CHDS affiliated faculty Jennifer Yeh and colleagues found that population-based genetic testing of newborns may reduce mortality associated with pediatric cancers and could be cost-effective as sequencing costs decline.
In a recently-published paper in Genetics in Medicine, Yeh and investigators from Boston Children’s Hospital, Dana-Farber Cancer Institute, and Harvard Pilgrim Health Care Institute developed a simulation model to estimate the potential risks and benefits of population-based genetic screening for cancer predisposition syndrome (CPS) genes. These genes are associated with very early onset malignancy and have established surveillance guidelines for early detection beginning in infancy.
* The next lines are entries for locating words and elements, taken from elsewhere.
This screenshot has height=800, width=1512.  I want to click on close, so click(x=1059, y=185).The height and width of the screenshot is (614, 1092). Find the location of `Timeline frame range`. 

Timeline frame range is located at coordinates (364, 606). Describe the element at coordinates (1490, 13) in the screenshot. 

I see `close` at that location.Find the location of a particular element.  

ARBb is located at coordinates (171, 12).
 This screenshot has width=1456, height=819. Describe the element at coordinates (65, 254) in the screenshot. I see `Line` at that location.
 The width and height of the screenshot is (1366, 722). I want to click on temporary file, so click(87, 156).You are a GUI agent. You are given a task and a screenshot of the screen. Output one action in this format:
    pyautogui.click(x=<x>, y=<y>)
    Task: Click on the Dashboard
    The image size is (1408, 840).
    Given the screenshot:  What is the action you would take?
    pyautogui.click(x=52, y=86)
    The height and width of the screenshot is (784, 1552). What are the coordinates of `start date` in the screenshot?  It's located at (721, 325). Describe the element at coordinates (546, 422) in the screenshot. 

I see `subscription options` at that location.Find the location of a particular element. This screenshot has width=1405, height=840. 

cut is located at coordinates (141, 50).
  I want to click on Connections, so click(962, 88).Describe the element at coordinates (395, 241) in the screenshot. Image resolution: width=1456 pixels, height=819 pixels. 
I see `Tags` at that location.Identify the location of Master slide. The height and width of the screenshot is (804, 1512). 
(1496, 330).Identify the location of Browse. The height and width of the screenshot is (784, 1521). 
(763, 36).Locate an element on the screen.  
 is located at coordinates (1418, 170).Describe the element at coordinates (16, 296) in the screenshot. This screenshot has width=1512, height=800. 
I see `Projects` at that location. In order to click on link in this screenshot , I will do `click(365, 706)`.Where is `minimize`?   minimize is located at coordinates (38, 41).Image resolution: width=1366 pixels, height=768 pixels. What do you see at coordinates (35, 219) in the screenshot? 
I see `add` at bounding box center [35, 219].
The model estimated that newborn genetic screening for pediatric CPS would identify approximately 1,580 pathogenic variant carriers among 3.7 million newborns born each year in the U.S. If these carriers were evaluated, had genetic counseling, and underwent cancer surveillance based on the CPS-related variant detected, more than half of their cancer deaths before age 20 among the carriers would be averted.
This study demonstrates how advances in genetics can be applied to populations, and what the implications might be for public health.
This work adds to the literature on universal newborn screening (NBS) which has been successful in improving treatment and decreasing morbidity and death from a number of pediatric diseases.